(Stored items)
^^^^

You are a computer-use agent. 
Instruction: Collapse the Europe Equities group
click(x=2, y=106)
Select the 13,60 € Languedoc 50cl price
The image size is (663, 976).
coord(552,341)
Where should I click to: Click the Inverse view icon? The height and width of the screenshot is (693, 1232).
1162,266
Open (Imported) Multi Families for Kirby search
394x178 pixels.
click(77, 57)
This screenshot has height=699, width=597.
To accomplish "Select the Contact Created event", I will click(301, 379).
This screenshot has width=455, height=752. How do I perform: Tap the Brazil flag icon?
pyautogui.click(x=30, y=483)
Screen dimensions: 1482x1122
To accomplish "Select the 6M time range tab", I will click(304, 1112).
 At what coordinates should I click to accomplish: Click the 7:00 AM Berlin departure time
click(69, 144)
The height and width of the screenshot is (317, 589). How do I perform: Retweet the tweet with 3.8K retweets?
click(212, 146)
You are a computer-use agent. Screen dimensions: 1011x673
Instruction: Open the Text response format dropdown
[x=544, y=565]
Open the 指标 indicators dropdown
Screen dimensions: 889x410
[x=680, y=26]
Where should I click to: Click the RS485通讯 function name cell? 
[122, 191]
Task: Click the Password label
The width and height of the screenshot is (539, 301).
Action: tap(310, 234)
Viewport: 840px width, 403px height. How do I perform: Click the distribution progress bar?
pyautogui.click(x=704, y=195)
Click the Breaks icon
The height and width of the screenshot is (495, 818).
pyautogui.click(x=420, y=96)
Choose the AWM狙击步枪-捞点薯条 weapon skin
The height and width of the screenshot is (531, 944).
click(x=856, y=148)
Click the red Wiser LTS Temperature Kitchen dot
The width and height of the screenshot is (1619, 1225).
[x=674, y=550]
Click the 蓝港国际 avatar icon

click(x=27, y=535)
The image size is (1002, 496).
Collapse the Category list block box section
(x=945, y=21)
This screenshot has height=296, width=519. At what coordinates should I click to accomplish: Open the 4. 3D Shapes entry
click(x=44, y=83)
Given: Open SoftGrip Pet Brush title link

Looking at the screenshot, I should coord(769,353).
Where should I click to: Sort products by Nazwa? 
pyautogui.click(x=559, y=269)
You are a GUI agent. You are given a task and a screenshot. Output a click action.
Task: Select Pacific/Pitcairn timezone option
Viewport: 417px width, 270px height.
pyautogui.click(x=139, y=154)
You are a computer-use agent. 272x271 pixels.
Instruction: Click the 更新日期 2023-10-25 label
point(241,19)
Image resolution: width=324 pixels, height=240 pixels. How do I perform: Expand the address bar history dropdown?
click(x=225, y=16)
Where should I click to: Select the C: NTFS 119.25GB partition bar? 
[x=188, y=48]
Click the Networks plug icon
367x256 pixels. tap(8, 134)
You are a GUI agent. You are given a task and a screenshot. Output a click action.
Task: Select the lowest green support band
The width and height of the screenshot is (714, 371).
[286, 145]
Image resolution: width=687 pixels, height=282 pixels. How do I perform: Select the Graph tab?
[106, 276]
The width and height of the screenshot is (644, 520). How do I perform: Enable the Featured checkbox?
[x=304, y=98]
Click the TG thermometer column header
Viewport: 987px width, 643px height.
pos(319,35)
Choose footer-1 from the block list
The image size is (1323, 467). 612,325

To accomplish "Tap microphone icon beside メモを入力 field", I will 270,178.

^^^^

◆ Task statement: Set down each entry again, exactly as written.

◆ Your response:
You are a computer-use agent. 
Instruction: Collapse the Europe Equities group
click(x=2, y=106)
Select the 13,60 € Languedoc 50cl price
The image size is (663, 976).
coord(552,341)
Where should I click to: Click the Inverse view icon? The height and width of the screenshot is (693, 1232).
1162,266
Open (Imported) Multi Families for Kirby search
394x178 pixels.
click(77, 57)
This screenshot has height=699, width=597.
To accomplish "Select the Contact Created event", I will click(301, 379).
This screenshot has width=455, height=752. How do I perform: Tap the Brazil flag icon?
pyautogui.click(x=30, y=483)
Screen dimensions: 1482x1122
To accomplish "Select the 6M time range tab", I will click(304, 1112).
 At what coordinates should I click to accomplish: Click the 7:00 AM Berlin departure time
click(69, 144)
The height and width of the screenshot is (317, 589). How do I perform: Retweet the tweet with 3.8K retweets?
click(212, 146)
You are a computer-use agent. Screen dimensions: 1011x673
Instruction: Open the Text response format dropdown
[x=544, y=565]
Open the 指标 indicators dropdown
Screen dimensions: 889x410
[x=680, y=26]
Where should I click to: Click the RS485通讯 function name cell? 
[122, 191]
Task: Click the Password label
The width and height of the screenshot is (539, 301).
Action: tap(310, 234)
Viewport: 840px width, 403px height. How do I perform: Click the distribution progress bar?
pyautogui.click(x=704, y=195)
Click the Breaks icon
The height and width of the screenshot is (495, 818).
pyautogui.click(x=420, y=96)
Choose the AWM狙击步枪-捞点薯条 weapon skin
The height and width of the screenshot is (531, 944).
click(x=856, y=148)
Click the red Wiser LTS Temperature Kitchen dot
The width and height of the screenshot is (1619, 1225).
[x=674, y=550]
Click the 蓝港国际 avatar icon

click(x=27, y=535)
The image size is (1002, 496).
Collapse the Category list block box section
(x=945, y=21)
This screenshot has height=296, width=519. At what coordinates should I click to accomplish: Open the 4. 3D Shapes entry
click(x=44, y=83)
Given: Open SoftGrip Pet Brush title link

Looking at the screenshot, I should coord(769,353).
Where should I click to: Sort products by Nazwa? 
pyautogui.click(x=559, y=269)
You are a GUI agent. You are given a task and a screenshot. Output a click action.
Task: Select Pacific/Pitcairn timezone option
Viewport: 417px width, 270px height.
pyautogui.click(x=139, y=154)
You are a computer-use agent. 272x271 pixels.
Instruction: Click the 更新日期 2023-10-25 label
point(241,19)
Image resolution: width=324 pixels, height=240 pixels. How do I perform: Expand the address bar history dropdown?
click(x=225, y=16)
Where should I click to: Select the C: NTFS 119.25GB partition bar? 
[x=188, y=48]
Click the Networks plug icon
367x256 pixels. tap(8, 134)
You are a GUI agent. You are given a task and a screenshot. Output a click action.
Task: Select the lowest green support band
The width and height of the screenshot is (714, 371).
[286, 145]
Image resolution: width=687 pixels, height=282 pixels. How do I perform: Select the Graph tab?
[106, 276]
The width and height of the screenshot is (644, 520). How do I perform: Enable the Featured checkbox?
[x=304, y=98]
Click the TG thermometer column header
Viewport: 987px width, 643px height.
pos(319,35)
Choose footer-1 from the block list
The image size is (1323, 467). 612,325

To accomplish "Tap microphone icon beside メモを入力 field", I will 270,178.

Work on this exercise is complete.